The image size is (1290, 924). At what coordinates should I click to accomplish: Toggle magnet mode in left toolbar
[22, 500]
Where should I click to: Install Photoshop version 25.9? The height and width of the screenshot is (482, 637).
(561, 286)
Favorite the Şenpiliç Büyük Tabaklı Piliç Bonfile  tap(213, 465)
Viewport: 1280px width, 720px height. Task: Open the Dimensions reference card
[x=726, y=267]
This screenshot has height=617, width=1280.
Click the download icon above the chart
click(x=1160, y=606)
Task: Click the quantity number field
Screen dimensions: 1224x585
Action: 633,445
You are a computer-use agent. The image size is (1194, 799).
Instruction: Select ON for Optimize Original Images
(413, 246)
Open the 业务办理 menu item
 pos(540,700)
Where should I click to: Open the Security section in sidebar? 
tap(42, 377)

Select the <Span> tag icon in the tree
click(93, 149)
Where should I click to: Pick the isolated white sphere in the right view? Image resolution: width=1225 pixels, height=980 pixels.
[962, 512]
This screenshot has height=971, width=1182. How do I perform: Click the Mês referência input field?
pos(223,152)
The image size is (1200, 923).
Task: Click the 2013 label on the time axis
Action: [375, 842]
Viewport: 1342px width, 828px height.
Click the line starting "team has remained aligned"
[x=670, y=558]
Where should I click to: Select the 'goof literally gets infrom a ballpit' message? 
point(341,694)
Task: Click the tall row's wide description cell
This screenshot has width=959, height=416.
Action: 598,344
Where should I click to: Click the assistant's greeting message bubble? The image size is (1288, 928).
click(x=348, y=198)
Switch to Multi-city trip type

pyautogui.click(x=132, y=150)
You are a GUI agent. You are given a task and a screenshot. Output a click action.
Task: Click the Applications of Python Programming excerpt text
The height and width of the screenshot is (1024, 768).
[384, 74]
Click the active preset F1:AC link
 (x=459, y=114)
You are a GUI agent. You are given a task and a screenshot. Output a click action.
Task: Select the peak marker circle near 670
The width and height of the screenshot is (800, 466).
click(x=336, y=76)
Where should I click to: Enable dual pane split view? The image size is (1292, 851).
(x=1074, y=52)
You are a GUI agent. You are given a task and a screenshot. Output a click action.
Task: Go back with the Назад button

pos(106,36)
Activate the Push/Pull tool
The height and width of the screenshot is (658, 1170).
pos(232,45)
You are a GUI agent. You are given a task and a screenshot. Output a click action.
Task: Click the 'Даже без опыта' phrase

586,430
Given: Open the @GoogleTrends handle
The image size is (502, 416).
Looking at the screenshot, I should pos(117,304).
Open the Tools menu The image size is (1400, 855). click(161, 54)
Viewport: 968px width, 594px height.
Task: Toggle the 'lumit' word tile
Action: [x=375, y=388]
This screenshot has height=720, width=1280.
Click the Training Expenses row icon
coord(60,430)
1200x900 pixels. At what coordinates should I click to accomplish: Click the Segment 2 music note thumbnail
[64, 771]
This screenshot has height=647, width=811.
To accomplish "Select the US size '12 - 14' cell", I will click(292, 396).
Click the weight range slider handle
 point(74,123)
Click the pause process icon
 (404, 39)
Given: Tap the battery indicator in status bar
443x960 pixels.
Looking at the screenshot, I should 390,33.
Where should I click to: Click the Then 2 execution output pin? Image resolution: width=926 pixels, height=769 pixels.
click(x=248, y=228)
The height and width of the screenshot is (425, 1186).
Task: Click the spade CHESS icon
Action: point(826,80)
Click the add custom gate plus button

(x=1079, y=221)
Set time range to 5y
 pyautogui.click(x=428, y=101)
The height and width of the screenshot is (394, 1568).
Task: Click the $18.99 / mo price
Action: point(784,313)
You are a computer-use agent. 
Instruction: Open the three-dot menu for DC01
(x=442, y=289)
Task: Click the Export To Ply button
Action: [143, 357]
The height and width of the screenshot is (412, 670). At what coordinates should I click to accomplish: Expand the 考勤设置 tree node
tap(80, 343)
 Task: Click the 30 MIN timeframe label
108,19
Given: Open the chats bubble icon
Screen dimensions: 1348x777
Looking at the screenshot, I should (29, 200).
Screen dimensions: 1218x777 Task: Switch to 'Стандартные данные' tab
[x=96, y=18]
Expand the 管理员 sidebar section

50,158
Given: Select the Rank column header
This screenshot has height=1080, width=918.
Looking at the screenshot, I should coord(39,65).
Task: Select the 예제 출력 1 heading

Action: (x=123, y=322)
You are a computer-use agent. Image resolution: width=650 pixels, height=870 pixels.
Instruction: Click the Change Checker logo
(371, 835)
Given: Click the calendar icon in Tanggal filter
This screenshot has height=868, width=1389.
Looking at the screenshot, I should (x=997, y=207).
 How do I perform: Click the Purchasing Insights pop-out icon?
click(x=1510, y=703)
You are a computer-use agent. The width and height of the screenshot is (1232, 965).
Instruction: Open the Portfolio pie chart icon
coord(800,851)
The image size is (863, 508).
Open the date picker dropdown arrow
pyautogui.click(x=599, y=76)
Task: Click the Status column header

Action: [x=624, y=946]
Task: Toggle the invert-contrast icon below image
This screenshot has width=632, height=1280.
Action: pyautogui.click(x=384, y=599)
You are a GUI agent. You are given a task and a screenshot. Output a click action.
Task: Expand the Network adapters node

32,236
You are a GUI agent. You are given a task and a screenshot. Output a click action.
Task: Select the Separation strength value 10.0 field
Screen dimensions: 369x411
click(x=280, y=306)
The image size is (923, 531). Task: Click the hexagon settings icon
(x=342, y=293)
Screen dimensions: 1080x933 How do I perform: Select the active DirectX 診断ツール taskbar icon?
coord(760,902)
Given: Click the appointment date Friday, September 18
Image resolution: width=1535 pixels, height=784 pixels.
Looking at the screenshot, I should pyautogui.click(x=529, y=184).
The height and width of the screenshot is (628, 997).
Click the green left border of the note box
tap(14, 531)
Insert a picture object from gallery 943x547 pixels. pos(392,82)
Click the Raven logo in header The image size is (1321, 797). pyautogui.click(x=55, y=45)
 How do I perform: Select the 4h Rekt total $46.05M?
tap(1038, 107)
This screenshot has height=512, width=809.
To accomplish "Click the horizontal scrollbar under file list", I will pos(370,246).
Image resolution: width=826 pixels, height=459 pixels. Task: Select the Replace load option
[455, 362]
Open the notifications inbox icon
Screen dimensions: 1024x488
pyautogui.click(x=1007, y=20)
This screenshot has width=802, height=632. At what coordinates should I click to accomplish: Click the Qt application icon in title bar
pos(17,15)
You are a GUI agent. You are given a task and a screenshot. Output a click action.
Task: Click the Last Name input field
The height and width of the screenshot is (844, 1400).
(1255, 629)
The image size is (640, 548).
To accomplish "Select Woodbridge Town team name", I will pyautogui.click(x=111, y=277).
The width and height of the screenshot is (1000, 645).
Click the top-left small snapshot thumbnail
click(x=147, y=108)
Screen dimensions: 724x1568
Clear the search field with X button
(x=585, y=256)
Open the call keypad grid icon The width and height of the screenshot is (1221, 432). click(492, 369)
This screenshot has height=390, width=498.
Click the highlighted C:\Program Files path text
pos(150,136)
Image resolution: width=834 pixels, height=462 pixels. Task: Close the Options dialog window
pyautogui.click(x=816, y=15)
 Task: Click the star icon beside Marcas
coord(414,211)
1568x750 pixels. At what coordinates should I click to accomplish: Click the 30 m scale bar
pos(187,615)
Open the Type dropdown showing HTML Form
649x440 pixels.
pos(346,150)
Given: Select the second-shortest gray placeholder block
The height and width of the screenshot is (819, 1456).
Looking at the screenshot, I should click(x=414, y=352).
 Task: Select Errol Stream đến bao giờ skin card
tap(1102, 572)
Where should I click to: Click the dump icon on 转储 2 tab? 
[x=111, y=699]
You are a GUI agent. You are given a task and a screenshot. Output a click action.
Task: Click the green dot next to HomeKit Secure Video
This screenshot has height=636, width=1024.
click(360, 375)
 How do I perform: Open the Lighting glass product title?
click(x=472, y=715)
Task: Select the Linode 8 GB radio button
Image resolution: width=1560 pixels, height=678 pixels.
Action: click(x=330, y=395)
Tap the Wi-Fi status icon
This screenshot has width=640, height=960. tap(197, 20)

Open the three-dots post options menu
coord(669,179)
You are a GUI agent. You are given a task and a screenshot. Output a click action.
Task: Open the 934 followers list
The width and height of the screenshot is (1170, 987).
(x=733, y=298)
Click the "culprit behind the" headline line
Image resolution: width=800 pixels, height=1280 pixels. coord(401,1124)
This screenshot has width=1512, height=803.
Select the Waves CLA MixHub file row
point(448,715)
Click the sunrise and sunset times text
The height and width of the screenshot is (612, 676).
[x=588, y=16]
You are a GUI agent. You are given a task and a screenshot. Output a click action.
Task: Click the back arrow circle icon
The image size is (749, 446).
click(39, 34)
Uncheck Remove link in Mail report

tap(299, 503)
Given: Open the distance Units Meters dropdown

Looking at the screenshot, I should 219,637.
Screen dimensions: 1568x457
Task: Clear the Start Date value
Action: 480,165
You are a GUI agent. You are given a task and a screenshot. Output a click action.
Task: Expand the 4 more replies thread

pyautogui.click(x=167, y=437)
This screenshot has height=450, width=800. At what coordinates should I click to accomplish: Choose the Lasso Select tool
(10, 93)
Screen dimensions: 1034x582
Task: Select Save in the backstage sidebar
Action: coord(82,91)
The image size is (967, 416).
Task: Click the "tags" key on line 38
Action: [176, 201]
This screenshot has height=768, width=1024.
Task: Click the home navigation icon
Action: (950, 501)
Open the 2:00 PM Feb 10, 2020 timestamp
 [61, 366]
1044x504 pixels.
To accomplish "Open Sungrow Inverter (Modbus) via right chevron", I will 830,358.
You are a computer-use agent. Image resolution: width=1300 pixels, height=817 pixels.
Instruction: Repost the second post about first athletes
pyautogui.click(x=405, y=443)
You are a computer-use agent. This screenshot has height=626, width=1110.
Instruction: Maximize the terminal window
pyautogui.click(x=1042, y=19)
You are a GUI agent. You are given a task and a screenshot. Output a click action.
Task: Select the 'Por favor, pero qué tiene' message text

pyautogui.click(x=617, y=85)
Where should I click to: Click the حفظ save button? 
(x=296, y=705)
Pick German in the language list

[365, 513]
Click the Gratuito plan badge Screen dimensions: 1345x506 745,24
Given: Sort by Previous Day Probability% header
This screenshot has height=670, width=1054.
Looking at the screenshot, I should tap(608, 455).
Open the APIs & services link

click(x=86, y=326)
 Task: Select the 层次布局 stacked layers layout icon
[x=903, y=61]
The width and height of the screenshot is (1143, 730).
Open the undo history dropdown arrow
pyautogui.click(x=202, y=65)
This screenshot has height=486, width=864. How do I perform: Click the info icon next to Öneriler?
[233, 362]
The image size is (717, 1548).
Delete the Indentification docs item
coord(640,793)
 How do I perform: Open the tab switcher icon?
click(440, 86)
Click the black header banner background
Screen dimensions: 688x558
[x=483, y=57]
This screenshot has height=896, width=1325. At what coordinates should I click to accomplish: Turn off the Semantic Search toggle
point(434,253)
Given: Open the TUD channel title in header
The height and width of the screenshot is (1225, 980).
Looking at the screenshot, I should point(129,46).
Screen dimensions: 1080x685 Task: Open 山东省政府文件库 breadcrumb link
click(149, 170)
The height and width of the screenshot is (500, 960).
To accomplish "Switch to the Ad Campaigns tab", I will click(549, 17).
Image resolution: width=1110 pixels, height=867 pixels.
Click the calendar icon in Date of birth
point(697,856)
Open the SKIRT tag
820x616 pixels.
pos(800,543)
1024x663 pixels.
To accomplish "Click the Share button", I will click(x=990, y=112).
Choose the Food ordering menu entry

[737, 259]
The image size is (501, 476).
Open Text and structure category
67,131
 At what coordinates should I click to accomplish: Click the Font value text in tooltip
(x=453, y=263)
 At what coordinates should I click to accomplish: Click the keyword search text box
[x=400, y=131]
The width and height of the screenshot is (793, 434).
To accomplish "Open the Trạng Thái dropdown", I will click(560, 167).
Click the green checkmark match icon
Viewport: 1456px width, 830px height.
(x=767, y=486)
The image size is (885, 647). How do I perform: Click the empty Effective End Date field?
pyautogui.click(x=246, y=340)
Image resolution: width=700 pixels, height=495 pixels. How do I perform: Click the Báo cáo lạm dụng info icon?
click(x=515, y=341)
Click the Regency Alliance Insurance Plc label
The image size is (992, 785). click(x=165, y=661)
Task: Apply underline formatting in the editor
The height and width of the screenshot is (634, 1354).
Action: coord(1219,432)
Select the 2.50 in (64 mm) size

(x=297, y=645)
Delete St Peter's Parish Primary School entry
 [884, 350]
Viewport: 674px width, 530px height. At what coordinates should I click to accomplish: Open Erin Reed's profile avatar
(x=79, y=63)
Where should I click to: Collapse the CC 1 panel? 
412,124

Assigned task:
Return only those lines of the records that contain the string "cell".

Completed exercise:
Task: Click the tall row's wide description cell
To accomplish "Select the US size '12 - 14' cell", I will click(292, 396).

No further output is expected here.